- Spring mood!
- Winter mood!
This is a scene I have painted many times. It is near where I live and to me, represents our area to the dot. Rolling hills, pastures and a barn setting. Since I started more oil painting again I thought I’d give it a shot in that medium. The watercolor was painted two years ago.
The oil is from a slightly different vantage point and it is also a different time of the year. The watercolor was painted in mid winter, when it is ‘greenest’ around here. That’s right, in California, it gets green in the winter because most of our rainfall happens then!
The oil was just recently painted in the spring. The green on the hills has already changed, turning a red-ish brown. That happens pretty much as soon as the rains stop. This is, however, my favorite time to paint them.
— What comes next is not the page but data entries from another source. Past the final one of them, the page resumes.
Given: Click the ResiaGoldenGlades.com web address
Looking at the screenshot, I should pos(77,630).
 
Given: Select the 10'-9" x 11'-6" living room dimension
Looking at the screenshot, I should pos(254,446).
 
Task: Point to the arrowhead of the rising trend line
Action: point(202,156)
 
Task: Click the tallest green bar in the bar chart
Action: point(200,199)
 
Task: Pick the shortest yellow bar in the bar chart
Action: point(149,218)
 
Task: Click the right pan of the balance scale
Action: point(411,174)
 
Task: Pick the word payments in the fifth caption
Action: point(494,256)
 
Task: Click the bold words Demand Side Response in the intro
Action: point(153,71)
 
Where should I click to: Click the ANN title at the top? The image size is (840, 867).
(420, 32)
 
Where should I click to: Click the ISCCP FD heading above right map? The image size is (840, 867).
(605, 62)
In the winter, it is sort of a carpet of intense green (think New Zealand) and is quite difficult to do in a painting. The painting can become overloaded with sameness. To me the watercolor was harder to do for that reason.
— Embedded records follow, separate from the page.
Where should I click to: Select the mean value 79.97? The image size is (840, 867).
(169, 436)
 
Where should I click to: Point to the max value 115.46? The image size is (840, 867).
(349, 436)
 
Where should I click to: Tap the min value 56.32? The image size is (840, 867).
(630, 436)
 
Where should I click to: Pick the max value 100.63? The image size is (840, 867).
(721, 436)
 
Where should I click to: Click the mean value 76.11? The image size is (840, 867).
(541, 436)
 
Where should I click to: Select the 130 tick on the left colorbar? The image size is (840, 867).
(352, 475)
Both mediums convey their own mood and feel. This will be one of those places that I’ll paint
over and over. Different times of the day and in different seasons.
Painting plein air, I believe the goal should be to capture something of the scene and not ‘make up’ something different. It is true that sometimes we have to change things around a bit, because mother nature just put too much information there. However, to me there is no point in painting plein air if I don’t really paint what’s there. In this case, it was the study of the hills and sky that make the painting. The interaction of it all. How it’s all one! If I change everything, why go out at all? I can take a picture and do all that in the studio.
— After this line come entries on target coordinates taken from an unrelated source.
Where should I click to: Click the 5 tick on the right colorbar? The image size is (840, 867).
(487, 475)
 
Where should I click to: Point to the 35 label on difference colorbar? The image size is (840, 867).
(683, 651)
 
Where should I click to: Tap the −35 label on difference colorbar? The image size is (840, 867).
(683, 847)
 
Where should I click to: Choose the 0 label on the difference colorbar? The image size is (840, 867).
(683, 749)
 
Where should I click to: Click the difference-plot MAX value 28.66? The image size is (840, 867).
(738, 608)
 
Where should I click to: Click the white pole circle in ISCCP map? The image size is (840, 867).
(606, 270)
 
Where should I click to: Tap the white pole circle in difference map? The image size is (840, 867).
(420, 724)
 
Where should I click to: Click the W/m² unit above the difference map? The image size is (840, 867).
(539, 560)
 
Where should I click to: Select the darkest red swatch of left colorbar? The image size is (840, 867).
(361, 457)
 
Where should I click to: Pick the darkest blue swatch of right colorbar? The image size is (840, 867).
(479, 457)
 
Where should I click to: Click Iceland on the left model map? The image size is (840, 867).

To get the color and value right it is essential to observe right. The hills have colors of the sky in it and if the clouds are low enough, they will have some of the hill color in it! Notice how the greens change. The shadows, the sunlit parts, the foreground field. All different! I am so blown away by little things like that! It really excites me, such a miracle…well, not really but I find it endlessly fascinating! I can almost feel the scene…
To say it in the simplest most straight forward way: to paint well, all you have to do is observe right, mix the right color with the right value and put it in the right place. Done!